- **Work to be completed**:
Please repeat the entries word for word and keep the images out.
(Beginning of Exercise materials)
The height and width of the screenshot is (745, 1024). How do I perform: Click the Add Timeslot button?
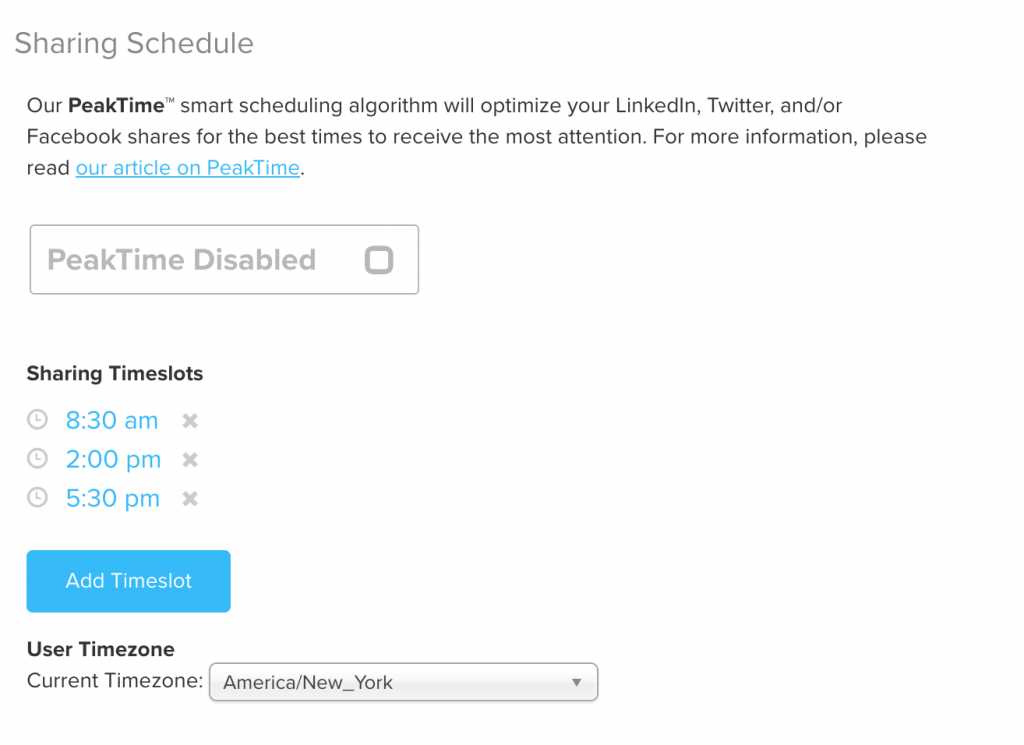(129, 581)
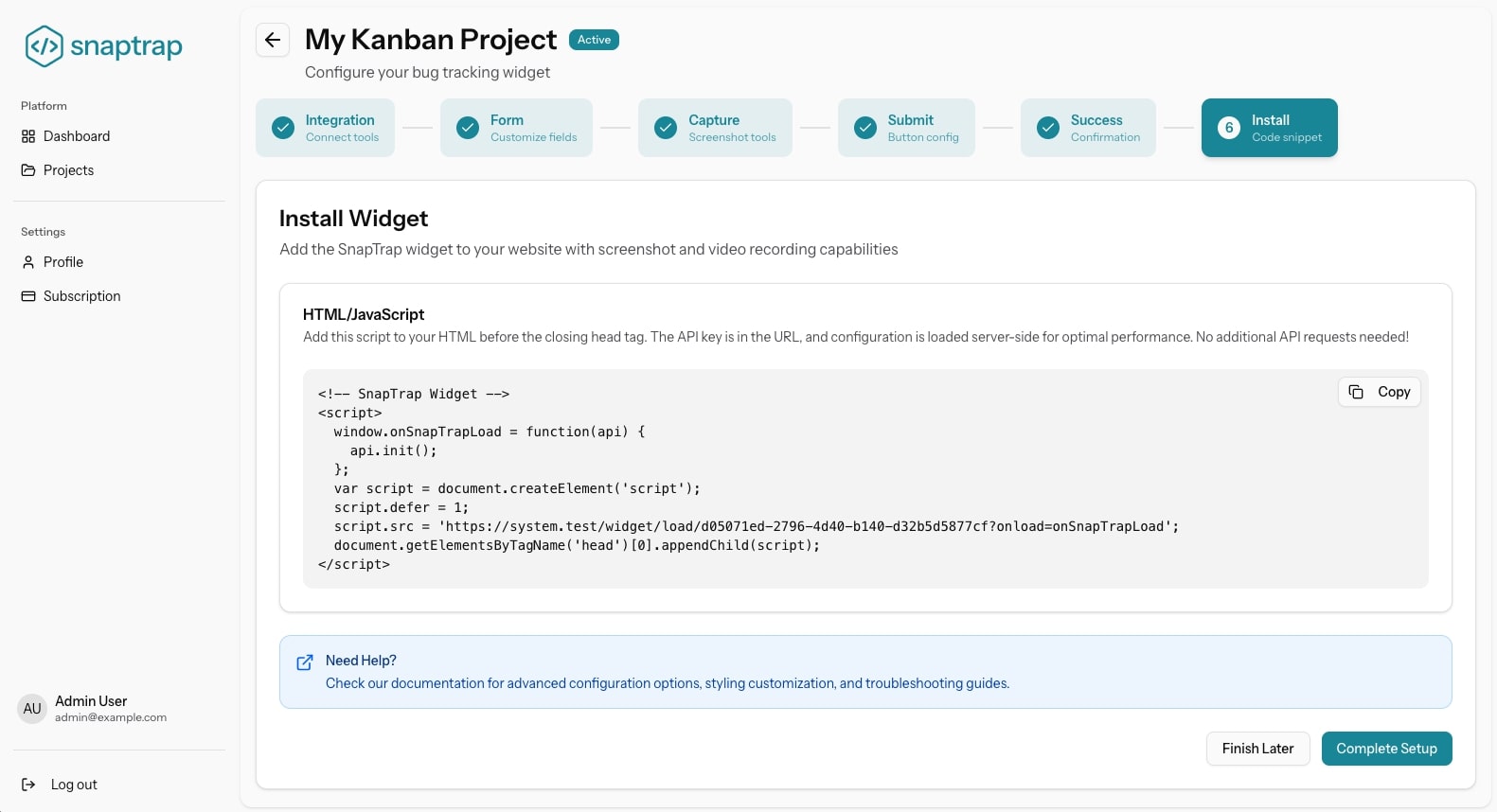The width and height of the screenshot is (1497, 812).
Task: Copy the widget code snippet
Action: pos(1379,392)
(End of Exercise materials)
- **Task answer**:
The height and width of the screenshot is (745, 1024). How do I perform: Click the Add Timeslot button?
(129, 581)
The width and height of the screenshot is (1497, 812).
Task: Copy the widget code snippet
Action: pos(1379,392)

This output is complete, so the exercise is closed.